As the daughter of a woman who was in an accident and now has burn scars on much of her body, I’ve had a mentor to show me what grace in one's skin can look like. She taught me what it is to love the body in all its iterations. Over the last couple years or so I have given up fighting my body and have instead chosen to move in tandem with my body. I want somehow to surrender together to this life and I no longer want to be in battle with how I feel. Of course this takes work. And I’m not always good at it. In fact, after being on tour for launching my new book, I finally saw my physical therapist and she asked, “How has your body been feeling?” And I said, “Oh, I’ve just been ignoring it.” Which I know isn’t the right answer. But I am always in the process of finding the balance between feeling peace with my body and just ignoring it all together.
Today’s poem shows us the body after it survives harm, and how we can find our true selves in the wreckage of our lives.
Scavenged
by Dion O’Reilly
…what becomes of us once we’ve been torn apart and returned to our future… —Dorianne Laux When I was nineteen, a flame clung to my back, ate me to the spine.

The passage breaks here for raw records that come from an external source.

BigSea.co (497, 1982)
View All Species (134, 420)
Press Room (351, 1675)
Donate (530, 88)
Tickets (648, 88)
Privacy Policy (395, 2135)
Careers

Torch-lit and alone, I ran through the house, a contagion cindering couches and carpets. Flayed, my fingertips peeled back to the nail beds. My spongy tissues touched air, light, and the steel cot where they took me. Each day, they peeled me like Velcro from my sheets, left bits of my meat there. Lowered me into Betadine, scrubbed me to screams— that became my history. Scavenged by the curious. They see my twisted fingers and are hungry for the tale. I’ve done the same, stared at a leg’s nubbed end, wanted to touch it, feel the cut bone under the knob, hear its shrapnel story. I wanted to know how that man was alive, arms glistening playing basketball from a high-tech chair, making his shots. The body’s scarred terrain becomes consecrated field. We gather to pick through the pieces that remain— an ear hanging from its hinge of skin, diamond stud in the lobe, ring finger shining with its promise-band of gold.